Monday, 21 March 2016

STL Or FTL

We, or at least I, think of interstellar future histories as either FTL, e.g., Poul Anderson's Psychotechnic and Technic Histories, or STL, e.g., Anderson's Maurai, Flying Mountains, Rustum, Kith, Harvest Of Stars and Genesis histories or Larry Niven's Leshy Circuit series.

(The mostly Earth-bound Maurai History goes interstellar in the time travel novel, There Will Be Time.)

However, some future histories have an STL period followed by an FTL period:

Robert Heinlein's Future History has generation ships, then Libby's FTL drive;

the Psychotechnic History has a generation ship, then the hyperdrive;

in Larry Niven's Known Space History, the Thrintun had FTL but the Pak did not;

also in Known Space, the early Man-Kzin Wars were fought at sub-light speeds but men won decisively when they had acquired the hyperdrive.

In an STL period or history, interstellar journeys last for objective decades or centuries but the travelers benefit from time dilation which alters perceptions of aging and of social change.

## [Extracted material]
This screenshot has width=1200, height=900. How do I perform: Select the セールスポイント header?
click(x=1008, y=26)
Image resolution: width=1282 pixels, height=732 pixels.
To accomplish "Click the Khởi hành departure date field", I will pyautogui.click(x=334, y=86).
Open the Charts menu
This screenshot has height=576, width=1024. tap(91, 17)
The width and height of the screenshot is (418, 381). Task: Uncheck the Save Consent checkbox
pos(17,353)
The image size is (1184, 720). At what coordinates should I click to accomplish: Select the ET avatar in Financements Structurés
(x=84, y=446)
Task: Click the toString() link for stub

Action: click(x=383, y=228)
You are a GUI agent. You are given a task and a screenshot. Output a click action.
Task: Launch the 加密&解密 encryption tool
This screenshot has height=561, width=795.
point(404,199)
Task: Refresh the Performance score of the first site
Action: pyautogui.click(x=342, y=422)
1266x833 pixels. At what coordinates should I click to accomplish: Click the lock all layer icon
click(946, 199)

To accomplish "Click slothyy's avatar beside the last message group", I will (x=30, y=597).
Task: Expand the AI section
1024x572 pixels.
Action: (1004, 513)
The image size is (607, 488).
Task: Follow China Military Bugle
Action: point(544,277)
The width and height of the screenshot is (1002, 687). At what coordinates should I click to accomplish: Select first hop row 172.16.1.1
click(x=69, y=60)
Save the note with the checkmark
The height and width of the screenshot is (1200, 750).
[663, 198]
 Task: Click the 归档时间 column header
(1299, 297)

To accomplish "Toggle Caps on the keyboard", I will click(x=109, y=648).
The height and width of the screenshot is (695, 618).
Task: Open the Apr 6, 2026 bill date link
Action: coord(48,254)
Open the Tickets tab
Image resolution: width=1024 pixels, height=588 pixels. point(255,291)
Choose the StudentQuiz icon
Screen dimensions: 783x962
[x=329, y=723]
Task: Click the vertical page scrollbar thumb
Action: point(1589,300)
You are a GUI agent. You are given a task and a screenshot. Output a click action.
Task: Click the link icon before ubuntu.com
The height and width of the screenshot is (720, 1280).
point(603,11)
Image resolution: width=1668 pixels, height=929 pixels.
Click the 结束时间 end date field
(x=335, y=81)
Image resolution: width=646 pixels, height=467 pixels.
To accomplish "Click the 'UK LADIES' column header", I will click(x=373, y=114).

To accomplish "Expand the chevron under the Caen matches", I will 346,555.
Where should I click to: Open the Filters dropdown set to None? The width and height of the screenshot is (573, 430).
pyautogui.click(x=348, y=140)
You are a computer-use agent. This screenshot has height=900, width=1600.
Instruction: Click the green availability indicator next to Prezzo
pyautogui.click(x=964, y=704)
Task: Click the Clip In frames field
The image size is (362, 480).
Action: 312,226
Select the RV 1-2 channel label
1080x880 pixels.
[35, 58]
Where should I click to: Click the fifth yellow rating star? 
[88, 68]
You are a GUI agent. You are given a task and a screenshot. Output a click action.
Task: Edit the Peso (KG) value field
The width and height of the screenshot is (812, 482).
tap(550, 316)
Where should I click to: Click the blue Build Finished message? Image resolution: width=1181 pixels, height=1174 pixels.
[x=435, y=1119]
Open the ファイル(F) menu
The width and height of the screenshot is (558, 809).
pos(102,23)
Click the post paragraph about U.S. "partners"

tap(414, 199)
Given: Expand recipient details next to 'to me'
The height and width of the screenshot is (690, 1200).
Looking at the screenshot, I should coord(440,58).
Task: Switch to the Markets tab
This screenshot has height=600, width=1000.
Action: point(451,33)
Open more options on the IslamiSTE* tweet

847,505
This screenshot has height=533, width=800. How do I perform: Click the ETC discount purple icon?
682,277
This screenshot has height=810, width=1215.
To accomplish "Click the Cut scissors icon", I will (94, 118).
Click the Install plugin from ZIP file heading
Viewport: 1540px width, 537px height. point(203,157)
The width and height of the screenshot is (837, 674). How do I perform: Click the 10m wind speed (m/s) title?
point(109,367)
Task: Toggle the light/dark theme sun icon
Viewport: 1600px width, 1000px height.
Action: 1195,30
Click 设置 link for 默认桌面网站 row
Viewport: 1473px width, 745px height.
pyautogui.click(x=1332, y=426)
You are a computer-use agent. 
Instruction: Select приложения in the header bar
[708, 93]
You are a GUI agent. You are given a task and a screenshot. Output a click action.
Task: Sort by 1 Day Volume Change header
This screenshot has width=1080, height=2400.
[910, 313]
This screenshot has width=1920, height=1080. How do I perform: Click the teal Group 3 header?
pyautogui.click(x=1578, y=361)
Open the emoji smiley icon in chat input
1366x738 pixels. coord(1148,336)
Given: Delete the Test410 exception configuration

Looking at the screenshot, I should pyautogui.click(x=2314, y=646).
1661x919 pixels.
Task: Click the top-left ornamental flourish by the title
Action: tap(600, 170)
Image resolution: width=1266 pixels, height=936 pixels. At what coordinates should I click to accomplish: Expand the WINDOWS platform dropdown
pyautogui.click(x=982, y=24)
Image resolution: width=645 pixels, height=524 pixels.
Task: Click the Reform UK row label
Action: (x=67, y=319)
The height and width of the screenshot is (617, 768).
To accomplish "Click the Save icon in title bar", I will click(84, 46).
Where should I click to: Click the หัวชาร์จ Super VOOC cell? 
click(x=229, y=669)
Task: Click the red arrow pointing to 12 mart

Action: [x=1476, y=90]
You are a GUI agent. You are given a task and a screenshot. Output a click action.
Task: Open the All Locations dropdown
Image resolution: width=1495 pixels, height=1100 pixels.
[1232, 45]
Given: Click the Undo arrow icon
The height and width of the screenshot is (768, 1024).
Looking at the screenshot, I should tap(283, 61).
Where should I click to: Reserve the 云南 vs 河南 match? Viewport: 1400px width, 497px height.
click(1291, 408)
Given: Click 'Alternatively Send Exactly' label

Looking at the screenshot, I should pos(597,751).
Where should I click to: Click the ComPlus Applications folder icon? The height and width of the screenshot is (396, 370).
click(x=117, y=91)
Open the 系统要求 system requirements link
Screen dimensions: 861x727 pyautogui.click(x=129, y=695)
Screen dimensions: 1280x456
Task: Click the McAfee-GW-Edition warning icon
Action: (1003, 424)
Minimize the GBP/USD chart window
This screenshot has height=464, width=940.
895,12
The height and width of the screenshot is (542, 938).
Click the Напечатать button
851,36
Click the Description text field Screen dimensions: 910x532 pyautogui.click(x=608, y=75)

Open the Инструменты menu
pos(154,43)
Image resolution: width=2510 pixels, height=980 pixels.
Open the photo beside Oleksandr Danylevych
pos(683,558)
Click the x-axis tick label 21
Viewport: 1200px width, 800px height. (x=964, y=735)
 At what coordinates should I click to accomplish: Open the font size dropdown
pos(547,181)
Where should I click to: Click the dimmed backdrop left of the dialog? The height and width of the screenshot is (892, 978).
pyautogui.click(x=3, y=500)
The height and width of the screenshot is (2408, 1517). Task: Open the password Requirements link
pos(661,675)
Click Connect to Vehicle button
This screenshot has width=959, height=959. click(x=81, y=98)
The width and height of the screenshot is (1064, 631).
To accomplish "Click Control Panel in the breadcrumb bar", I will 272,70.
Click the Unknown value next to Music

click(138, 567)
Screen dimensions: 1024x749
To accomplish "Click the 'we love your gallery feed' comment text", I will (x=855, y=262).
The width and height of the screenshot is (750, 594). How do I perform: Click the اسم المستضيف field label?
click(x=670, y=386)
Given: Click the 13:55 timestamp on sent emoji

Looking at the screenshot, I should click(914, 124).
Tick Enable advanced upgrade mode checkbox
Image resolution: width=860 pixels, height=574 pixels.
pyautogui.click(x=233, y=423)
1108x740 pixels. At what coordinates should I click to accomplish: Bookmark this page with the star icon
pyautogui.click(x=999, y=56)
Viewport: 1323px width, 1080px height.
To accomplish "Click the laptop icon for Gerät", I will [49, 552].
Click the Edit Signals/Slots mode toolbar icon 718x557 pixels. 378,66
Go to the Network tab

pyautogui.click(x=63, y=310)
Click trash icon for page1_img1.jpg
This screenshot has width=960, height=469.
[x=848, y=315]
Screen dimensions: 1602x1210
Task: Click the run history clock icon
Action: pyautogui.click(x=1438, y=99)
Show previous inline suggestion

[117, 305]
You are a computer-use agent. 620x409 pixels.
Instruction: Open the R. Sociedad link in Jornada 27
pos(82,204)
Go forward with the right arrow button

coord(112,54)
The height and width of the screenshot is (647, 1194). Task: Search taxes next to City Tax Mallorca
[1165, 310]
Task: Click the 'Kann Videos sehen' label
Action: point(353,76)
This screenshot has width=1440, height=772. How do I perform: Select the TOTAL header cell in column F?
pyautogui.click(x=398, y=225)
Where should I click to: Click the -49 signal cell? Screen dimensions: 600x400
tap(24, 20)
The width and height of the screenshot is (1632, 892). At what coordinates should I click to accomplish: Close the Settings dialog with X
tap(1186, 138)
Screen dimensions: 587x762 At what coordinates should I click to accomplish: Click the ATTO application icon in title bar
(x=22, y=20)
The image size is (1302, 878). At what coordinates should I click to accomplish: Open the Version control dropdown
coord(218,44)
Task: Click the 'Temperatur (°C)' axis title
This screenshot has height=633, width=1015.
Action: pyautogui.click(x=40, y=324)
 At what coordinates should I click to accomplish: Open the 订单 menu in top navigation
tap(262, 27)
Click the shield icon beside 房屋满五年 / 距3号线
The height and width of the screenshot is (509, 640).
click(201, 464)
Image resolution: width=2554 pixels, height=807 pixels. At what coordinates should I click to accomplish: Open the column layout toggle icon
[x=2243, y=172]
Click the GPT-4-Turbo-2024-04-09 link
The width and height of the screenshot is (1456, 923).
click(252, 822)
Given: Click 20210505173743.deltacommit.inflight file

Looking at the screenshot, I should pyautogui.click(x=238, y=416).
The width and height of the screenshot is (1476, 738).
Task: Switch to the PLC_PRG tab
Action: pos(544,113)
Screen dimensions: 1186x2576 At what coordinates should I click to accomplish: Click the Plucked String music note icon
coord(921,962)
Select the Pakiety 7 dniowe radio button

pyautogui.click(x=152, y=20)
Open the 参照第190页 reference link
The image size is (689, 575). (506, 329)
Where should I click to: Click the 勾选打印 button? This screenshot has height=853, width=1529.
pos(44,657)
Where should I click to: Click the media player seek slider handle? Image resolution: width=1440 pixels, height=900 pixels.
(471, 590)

## [Activity list]
A) Recast the paragraph of the post on STL and FTL histories that begins "We, or at least I, think of interstellar future histories" as a list, keeping its main facts.
B) Carry on the post on STL and FTL histories from its final sentence.
The material is not needed for the following work.

## [Solved tasks]
A)
Interstellar future histories are thought of as one of two kinds:
- FTL, e.g., Poul Anderson's Psychotechnic and Technic Histories
- STL, e.g., Anderson's Maurai, Flying Mountains, Rustum, Kith, Harvest Of Stars and Genesis histories, or Larry Niven's Leshy Circuit series

B)
Two kinds of -

- imaginative fiction: fantasy and sf;
- sf: hard and soft;
- future history: British and American;
- interstellar travel: STL and FTL;
- time travel: circular causality and causality violation. 

1 comment:

Sean M. Brooks said...

Kaor, Paul!

I would have added that for centuries the Maurai Federation was actively hostile to any attempt of building a true space program. Why? Because in an Earth impoverished by the War of Judgment any true space program would need to use nuclear power. And the Maurai were actively hostile to any developing of atomic energy (as we see in "Progress" and ORION SHALL RISE. An attitude and policy I absolutely disagree with.